Удо говорил и говорил:
– Что ты творишь, Эмми, мне страшно за тебя. Неужели и ты заражена бациллой этого сумасшествия? Слушать как растет трава, влюбляться в письма, вечно шататься по городу одной. Что это? Новая мода, эпатаж? Я обращусь в полицию, они должны защищать нас от таких как он.
– Обратись! – она сорвалась на крик, – и тебя посадят первым за весь тот склад марихуаны, который они выгребут из нашего дома.
Над ними повис плотный занавес тишины, раздражающей барабанные перепонки, отдающейся глухим звоном в абстрагировавшемся от всего теле. Каждый хотел нарушить молчание. Эмми не выдержала первой:
– Так печально… Ты веришь?.. Или, быть может, ты думаешь, что я опять играю на одном из своих многочисленных полей? Давай. Ты же хочешь сказать мне именно это.
– Да ничего я не хочу. Ты ничего вокруг себя не видишь, а коль видишь, так остальным это «что-то» совершенно недоступно. И ты злишься, когда тебя не понимают, но понять тебя не позволено никому кроме избранных (зачатых в твоем уме из заманчивой фантазии) ставших явью, да только какой-то однобокой, подвластной только тебе. Другие люди ниже. Ведь для тебя они никто, правда?
– Ты считаешь себя никем? В первый раз встречаю столь обесценившего самого себя человека.
Удо перестал понимать, что происходит.
– Сними маску, Эмми. Мне неприятен твой голос: он чужой, фальшивый, твоя личина…
– ЛИЧИНА?!
– Да, Эмми, личина, и никак не иначе. Я потерялся в галерее твоих лиц. Ты меняешь их слишком быстро, я не успеваю. Или может только со мной ты такая? Весь этот маскарад для меня?

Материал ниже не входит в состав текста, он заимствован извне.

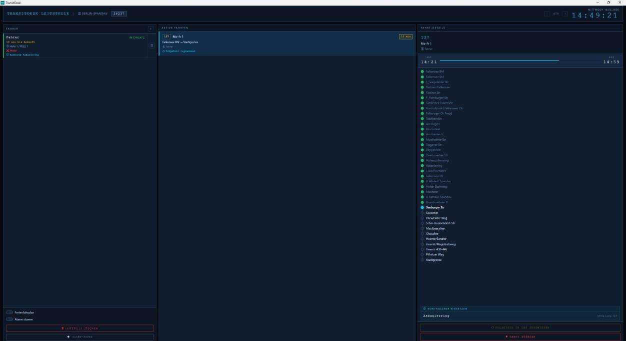Screen dimensions: 626x341
Task: Click the Alarm-Sound button
Action: point(80,337)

Он уже начал чувствовать победу. Ему казалось, что вот теперь-то, когда ей некуда «бежать», когда вся правда на ладони она уступит, признается во всем, а не будет выпускать чернила, как маленький планктон.
– Эмми, я хочу знать: весь этот маскарад для меня?

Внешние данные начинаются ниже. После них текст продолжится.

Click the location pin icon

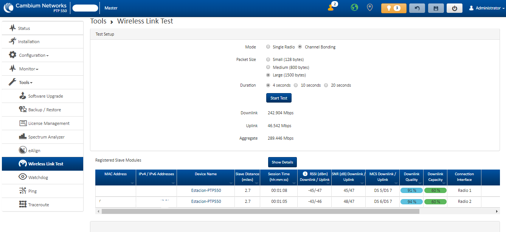point(369,8)
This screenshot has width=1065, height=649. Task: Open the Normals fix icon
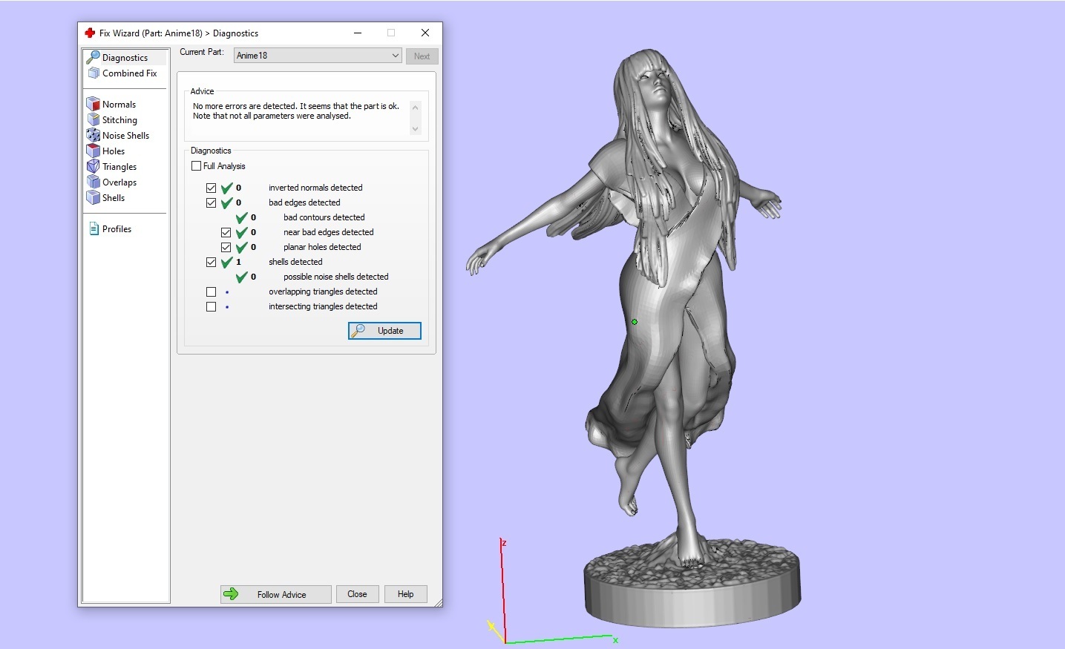(93, 104)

– Не для тебя, а от тебя, – она начала смеяться, а он ощутил, как легкий холодок кусает спину. – От тебя, слышал? От твоих рук, глаз, слов. Иначе мне не спрятаться.
– А от крыльев, от полета? Или со своим Ангелом ты не играешь? Хотя, я не поверю в то, что ты смогла бы не играть, Эмми, не поверю.
– Ну уж тебя упрекнуть в нечестности было бы просто преступлением. Ты погано играешь, ты погано дерешься, и… И…
– Ну! Говори! Хотя бы раз выложи всю правду!
– Я жалею, что встретила тебя!
– А о нем жалеешь? – сказал он несколько тише.
– Не твое дело, – Эмми четко выговаривала каждый звук, казалось, ее рот был сделан из жести, из тонких серых звенящих листов. Вся она медленно стекленела, плавно обезображиваясь.
– Как ты можешь любить его? Как ты можешь менять меня на него?
– Менять, – шипел пластичный язык, изгибая слова, а горло тянуло их словно песню, обрывая на середине, как крыло у мухи. – Меняют вещи.
– Так нельзя! Как глупо говорить на разных языках, ведь я совсем не понимаю тебя.
– Купи словарь. Все просто, Удо, все проще, чем ты себе вообразил.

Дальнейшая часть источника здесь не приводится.